■ Provided passage:
::::
To Culture or Not to Culture
第一作者:Mark C. Lee
2015-04-10 点击量:615 我要说
Pediatric musculoskeletal infection—be it in the form of an abscess, osteomyelitis, pyomyositis, or septic arthritis—remains a challenge for orthopaedic surgeons. The orthopaedic response to the diagnosis of infection spans the gamut from little to no hospitalization with a brief course of antibiotics to a prolonged hospital stay with multiple surgical interventions and extended intravenous antibiotics. Potential complications include subsequent growth abnormality, venous thrombosis, pathologic fracture, osteonecrosis, chronic infection, or even death1. Organism identification in pediatric musculoskeletal infection remains central to patient care, as it informs antibiotic selection and the duration of antibiotic treatment.
The current study explores the diagnostic practices of health-care providers, including orthopaedic surgeons, in the isolation of bacteria from a musculoskeletal infection. This retrospective, single-institution study of 869 children with musculoskeletal infection over a 5.5-year study period investigated the positive yield of blood cultures and cultures (aerobic, anaerobic, fungal, and acid-fast bacteria [AFB]) of infection-site material. In total, 4537 cultures were processed. Of specimens sent during initial work-up, positive results were noted for 64.5% of the aerobic infection-site cultures and 18.3% of the blood cultures, with ≤2.5% of the anaerobic, fungal, or AFB infection-site cultures returning a positive result. A valuable additional analysis was performed by the authors that suggested that no deleterious effect on culture yields occurred when patients were administered antibiotics prior to the acquisition of culture material from the infection site.
::::
■ Source material:
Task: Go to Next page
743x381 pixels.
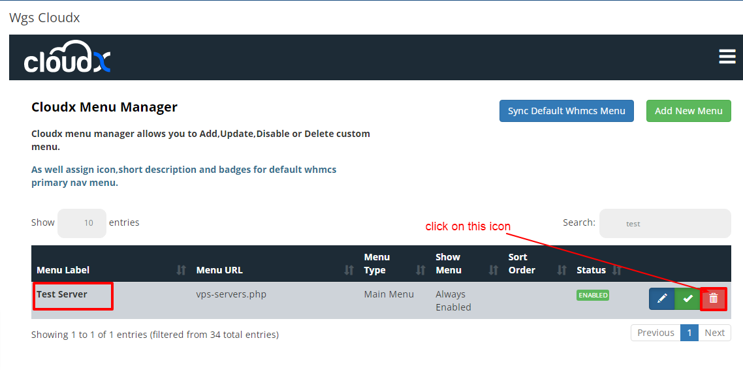Action: [x=714, y=333]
::::
■ Task list:
a) According to the commentary on pediatric musculoskeletal infection, why does identifying the organism remain central to patient care? Answer in one to three sentences.
b) Answer these from the commentary on pediatric musculoskeletal infection, one line each:
(i) How many children did the study include?
(ii) How many cultures were processed in total?
(iii) What share of blood cultures sent during initial work-up returned a positive result?
c) Continue the commentary on pediatric musculoskeletal infection from its last sentence.

■ Responses:
a) Identifying the organism is central because it guides the choice of antibiotic. It also guides how long antibiotic treatment should last.

b)
(i) 869 children
(ii) 4537 cultures
(iii) 18.3%

c)
The article’s inherent strengths include the large number of patients, an organized categorization of infection types, and the overall completeness of data. The key conclusions of the article are worthy of repetition, as they will influence the current practice of culture-sample acquisition for the orthopaedic surgeon managing pediatric musculoskeletal infection: (1) aerobic culture of synovial fluid or tissue from the site of a musculoskeletal infection provides the highest yield of bacterial organisms; fungal, anaerobic, and AFB culture should not be routinely performed during initial evaluation; (2) fungal and AFB culture of synovial fluid or tissue should be performed in addition to aerobic culture in the setting of a penetrating injury or patient immunocompromise; (3) antibiotics given prior to synovial-fluid or tissue culture do not deleteriously impact the ability to identify an organism but can impact blood-culture results; and (4) blood cultures in cases of superficial infection (skin or abscess) have a low yield and should not be performed except in the setting of systemic sepsis.